The latency of the first BAL-dependent AP remained unchanged in the beginning of the recordings during the activity phase (Fig. 2C). However, it was significantly prolonged for VUAA1 at rest (Fig. S2A–D; Tab. S2, S4). For both control and VUAA1 recordings the latency increased over the time course. This increase was significantly higher in the presence of 100 µM VUAA1 (Fig. S2E,F; Tab. S2, S4).

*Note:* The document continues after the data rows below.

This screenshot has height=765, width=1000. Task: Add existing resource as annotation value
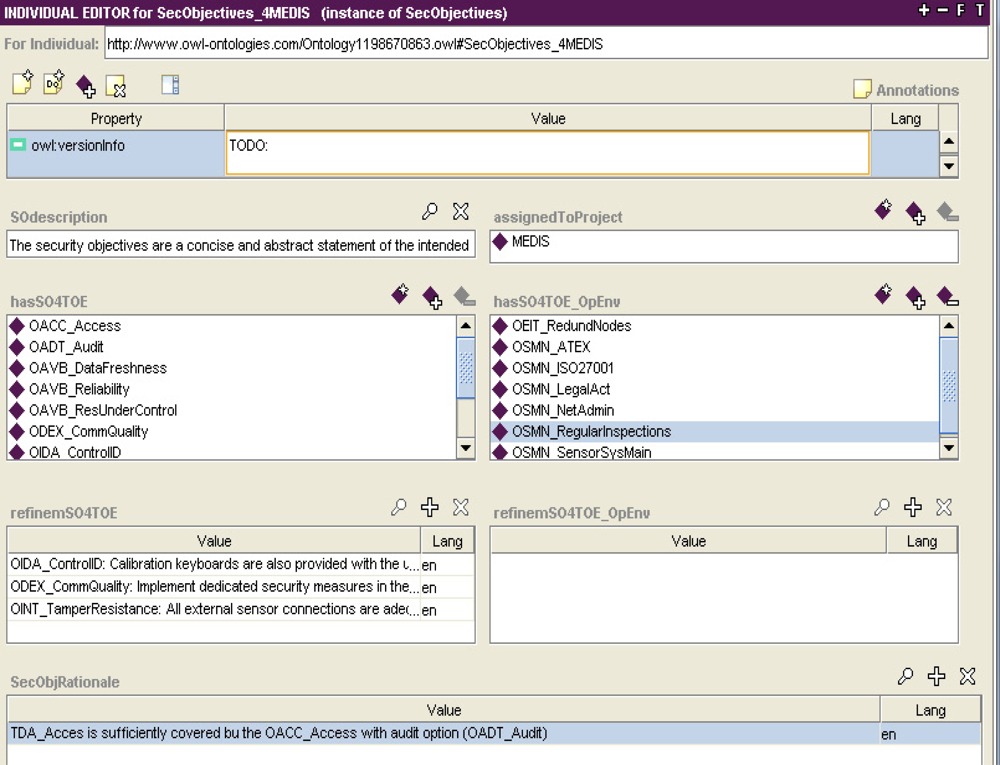[86, 86]
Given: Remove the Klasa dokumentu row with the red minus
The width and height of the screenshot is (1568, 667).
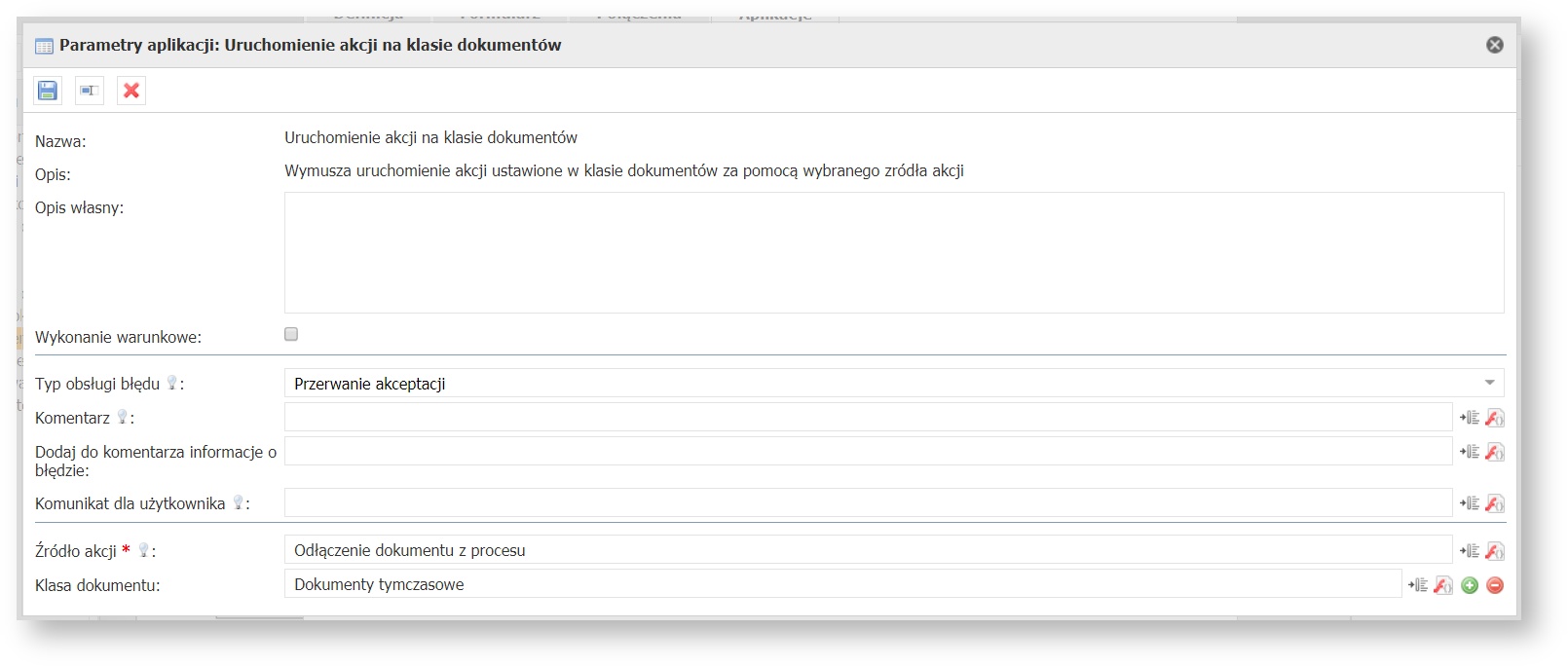Looking at the screenshot, I should pos(1495,585).
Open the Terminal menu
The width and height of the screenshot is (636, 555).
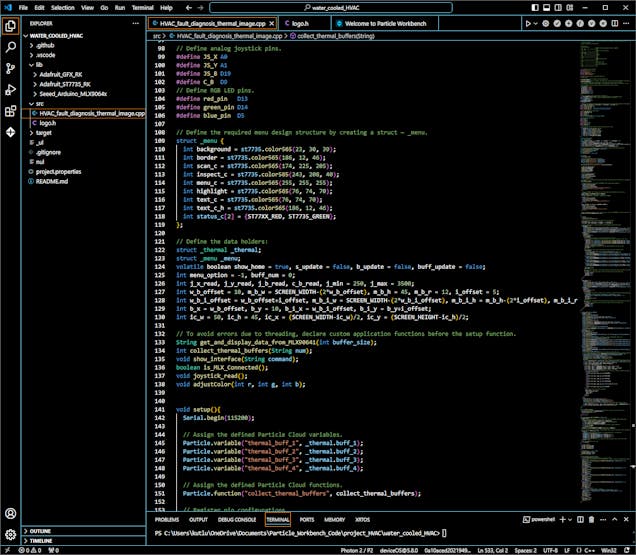tap(143, 6)
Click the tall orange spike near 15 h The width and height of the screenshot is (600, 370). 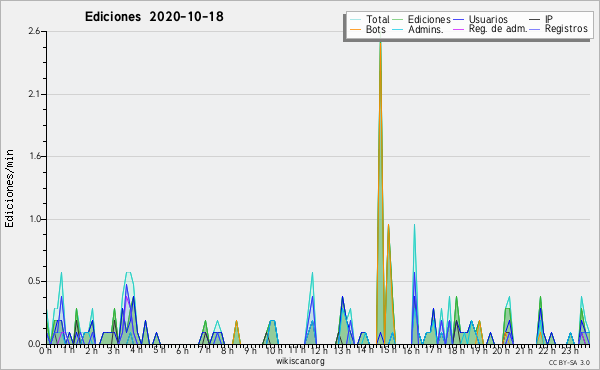coord(380,153)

To determine further ion channel activation by VUAA1 within the first second of the pheromone response, post stimulus time histograms (PSTHs) were prepared (Fig. 3). The number of BAL-dependent APs was analyzed during the first 150 ms and 1000 ms after onset of the BAL-dependent sensillum potential (Fig. S3, Tab. S2, S4). In the beginning of the recordings neither VUAA1 concentration had any effect on the number of APs generated in the first 150 ms (Fig. 3A,B; Tab S2, S4). Neither was the number of APs during the first 1000 ms of the activity phase affected by VUAA1 (Fig. S3C,D; Tab. S2, S4), while at rest only 1 µM VUAA1 caused a significant decline (Tab. S2, S4). Comparison of the distribution (Fig. 3) and number of APs (Fig. S3) in controls over the course of the recordings indicates that the kinetics of the pheromone response shifted to a more tonic response pattern during rest. In addition, the decrease of the number of APs in the first 150 ms in control experiments indicated an increase in threshold at rest (Fig. S3, Tab. S2, S4). Application of the Orco agonist further enhanced this shift in kinetics and BAL-sensitivity during the course of the recording. This suggests that Orco activation affected the kinetics as well as the sensitivity of the BAL response on the time scale of minutes rather than milliseconds.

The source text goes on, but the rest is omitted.